=== EXERCISE INSTRUCTIONS ===
In the article on Joaquin Benoit, what offer did Benoit accept from the Padres?

=== PAGE EXCERPT ===
========
Benoit out to show he has plenty left at 36
PEORIA, Ariz. -- Padres manager Bud Black was quick to point out reliever Joaquin Benoit has the most service time of anyone on the San Diego roster.
While it was meant as a compliment, Benoit is out to prove he is nowhere near the end of his career.
Carrying some bitterness from an offseason where his options were limited as a free agent, the 36-year-old Benoit is settling in to his new role as the setup man for Padres closer Huston Street.
"It wasn't hard," Benoit said of accepting the Padres' two-year, $15.5 million offer with a vesting option in 2016. "What was tough was when every team is telling you how old you are."
The 6-foot-3 right-hander figured he'd get significant interest after pitching in the postseason each of the past four seasons with Tampa Bay and Detroit following his successful recovery from shoulder trouble. He even filled in as a closer with the Tigers last season, earning 24 saves in 26 chances.
He had a 2.01 ERA with 73 strikeouts and 22 walks in 67 innings in the regular season in Detroit, though he gave up the tying grand slam to Boston's David Ortiz in Game 2 of the American League Championship Series.
And while the Tigers inked 39-year-old closer Joe Nathan to a two-year, $20 million deal in December, they didn't keep Benoit.
========
Saved entries
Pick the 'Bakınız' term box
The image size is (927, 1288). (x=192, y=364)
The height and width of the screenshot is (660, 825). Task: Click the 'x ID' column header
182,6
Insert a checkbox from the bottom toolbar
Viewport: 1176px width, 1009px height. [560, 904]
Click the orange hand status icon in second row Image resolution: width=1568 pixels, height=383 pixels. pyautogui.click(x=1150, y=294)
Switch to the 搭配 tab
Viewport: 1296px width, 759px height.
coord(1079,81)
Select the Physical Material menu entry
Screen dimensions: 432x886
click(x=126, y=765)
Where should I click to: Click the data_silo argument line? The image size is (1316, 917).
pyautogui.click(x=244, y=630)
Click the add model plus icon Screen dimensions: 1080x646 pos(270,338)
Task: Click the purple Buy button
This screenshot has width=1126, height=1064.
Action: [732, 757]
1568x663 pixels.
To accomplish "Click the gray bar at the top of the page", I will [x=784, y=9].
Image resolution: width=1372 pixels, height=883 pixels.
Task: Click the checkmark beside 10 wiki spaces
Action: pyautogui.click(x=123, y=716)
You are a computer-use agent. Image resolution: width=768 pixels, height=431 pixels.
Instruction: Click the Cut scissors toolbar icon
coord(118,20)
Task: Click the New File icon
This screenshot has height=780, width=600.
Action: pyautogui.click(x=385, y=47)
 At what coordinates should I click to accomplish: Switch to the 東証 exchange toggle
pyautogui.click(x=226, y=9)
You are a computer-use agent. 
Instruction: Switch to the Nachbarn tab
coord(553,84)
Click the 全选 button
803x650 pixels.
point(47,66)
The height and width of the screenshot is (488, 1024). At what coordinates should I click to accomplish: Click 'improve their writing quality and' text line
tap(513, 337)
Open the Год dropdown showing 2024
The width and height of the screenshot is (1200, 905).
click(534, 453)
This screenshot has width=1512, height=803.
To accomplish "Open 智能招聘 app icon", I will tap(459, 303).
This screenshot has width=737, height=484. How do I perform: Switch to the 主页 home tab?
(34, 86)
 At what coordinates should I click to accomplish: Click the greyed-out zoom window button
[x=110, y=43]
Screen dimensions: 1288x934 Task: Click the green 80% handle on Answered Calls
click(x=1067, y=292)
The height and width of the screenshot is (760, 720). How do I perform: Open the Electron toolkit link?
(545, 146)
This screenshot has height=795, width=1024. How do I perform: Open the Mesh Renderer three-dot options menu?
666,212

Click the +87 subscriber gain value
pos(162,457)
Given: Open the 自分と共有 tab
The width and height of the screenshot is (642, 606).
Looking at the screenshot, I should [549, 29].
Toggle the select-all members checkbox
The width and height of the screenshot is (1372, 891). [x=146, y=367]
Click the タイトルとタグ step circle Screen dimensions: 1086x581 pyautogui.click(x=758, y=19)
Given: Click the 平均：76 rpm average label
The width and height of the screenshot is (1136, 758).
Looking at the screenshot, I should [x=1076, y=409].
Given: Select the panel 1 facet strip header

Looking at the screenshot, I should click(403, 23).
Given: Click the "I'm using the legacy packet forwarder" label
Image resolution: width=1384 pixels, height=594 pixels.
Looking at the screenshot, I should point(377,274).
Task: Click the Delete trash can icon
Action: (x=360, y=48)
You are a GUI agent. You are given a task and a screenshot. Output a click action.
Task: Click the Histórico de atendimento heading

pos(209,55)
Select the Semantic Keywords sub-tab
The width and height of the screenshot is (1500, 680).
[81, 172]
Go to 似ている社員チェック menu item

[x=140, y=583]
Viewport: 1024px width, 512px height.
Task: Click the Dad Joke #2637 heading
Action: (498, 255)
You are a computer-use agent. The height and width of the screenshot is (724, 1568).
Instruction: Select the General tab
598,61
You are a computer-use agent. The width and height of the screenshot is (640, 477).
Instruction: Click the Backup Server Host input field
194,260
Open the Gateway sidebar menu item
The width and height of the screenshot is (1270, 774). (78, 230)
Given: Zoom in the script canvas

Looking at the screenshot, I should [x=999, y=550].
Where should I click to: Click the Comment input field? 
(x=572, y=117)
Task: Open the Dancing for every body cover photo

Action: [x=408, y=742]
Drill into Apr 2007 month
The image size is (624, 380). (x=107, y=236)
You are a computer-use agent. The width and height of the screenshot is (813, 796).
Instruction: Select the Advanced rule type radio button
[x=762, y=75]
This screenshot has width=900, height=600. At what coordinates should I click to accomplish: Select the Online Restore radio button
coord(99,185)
========
=== RESULT OF THIS TASK ===
A two-year, $15.5 million offer with a vesting option in 2016.